The USDA said in a statement that payments are based on trade damage, not regions or farm size.
“While we appreciate feedback on this program, the fact of the matter is that USDA has provided necessary funding to help farmers who have been impacted by unjustified retaliatory tariffs,’’ the statement said. “While criticism is easy to come up with, we welcome constructive feedback from any member of Congress with recommendations as to how the program could be better administered.’’
Sen. Debbie Stabenow of Michigan, the top Democrat on the Senate Agriculture Committee, said the program also lacks any plan for rebuilding or replacing the markets that farmers have lost since they became caught up in the trade war last year. She leveled the charges in a letter to U.S. Agriculture Secretary Sonny Perdue that accompanied the 12-page report.
“This Administration’s chaotic trade agenda has irreparably harmed farmers, on top of the market instability and extreme weather challenges they already face,’’ Stabenow wrote in the letter signed by 14 other Democratic senators, including Senate Minority Leader Chuck Schumer of New York.

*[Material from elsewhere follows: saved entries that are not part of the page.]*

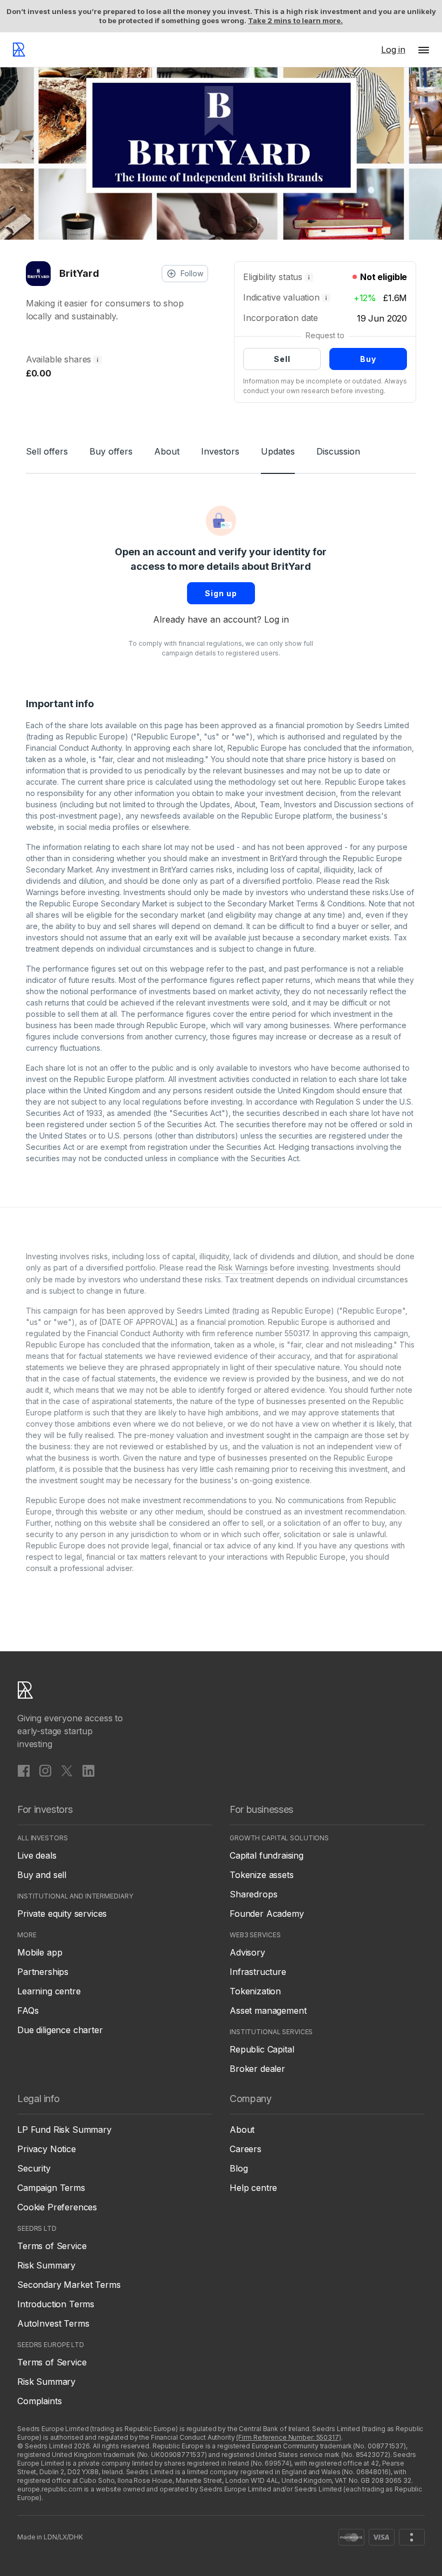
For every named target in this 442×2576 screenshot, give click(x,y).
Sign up (221, 593)
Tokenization (255, 1991)
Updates (278, 451)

The agency has set aside nearly $16 billion under MFP for the current crop year, up from the $12 billion inaugural edition for 2018 crops. The agency has paid farmers over $6.8 billion so far in first installments. According to the USDA, the states collecting the highest overall totals as of Nov. 12 — more than 60% of the total funds — are Iowa, Illinois, Minnesota, Texas and Kansas.
A separate analysis by the American Farm Bureau Federation released later Nov. 12 backed up the USDA’s assertion the dollars have flowed mostly to the Midwest, even though the per-acre rates are higher in parts of the South. The Farm Bureau report said that’s because most of the acres planted in crops that are eligible for MFP payments are planted in the Midwest. The group did not address the Democratic senators’ claim that the formula is unfair.

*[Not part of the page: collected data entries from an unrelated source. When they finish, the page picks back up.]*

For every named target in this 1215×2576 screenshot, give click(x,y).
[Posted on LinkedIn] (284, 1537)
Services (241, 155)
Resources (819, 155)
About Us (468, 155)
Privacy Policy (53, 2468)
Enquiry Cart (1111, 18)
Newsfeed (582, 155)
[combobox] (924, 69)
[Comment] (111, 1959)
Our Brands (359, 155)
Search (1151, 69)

An Associated Press analysis in July found that many large farming operations had no trouble circumventing the program’s payment caps. A separate AP analysis last month showed how a farming business owned by West
Virginia Gov. Jim Justice — a billionaire who’s the richest man in his state — collected the maximum of $125,000 then allowed under the program.
While the senators called on Perdue to “improve” the program before more payments go out, they proposed few specifics.
Until now, Congress had been relatively muted in its criticisms of MFP. Democratic Rep. Collin Peterson of Minnesota, who chairs the House Agriculture Committee, sent a less-sharply worded letter to Perdue earlier this month, pointing out several “inequities’’ and urging him to consider fixes.
Brooke Appleton, vice president of public policy at the National Corn Growers Association, said the Democratic senators’ report, along with Peterson’s letter, “raised important issues regarding the impact on northern state corn farmers who have faced additional hurdles due to limited export opportunities in the Pacific Northwest.’’
The administration has not said if it will extend MFP for 2020.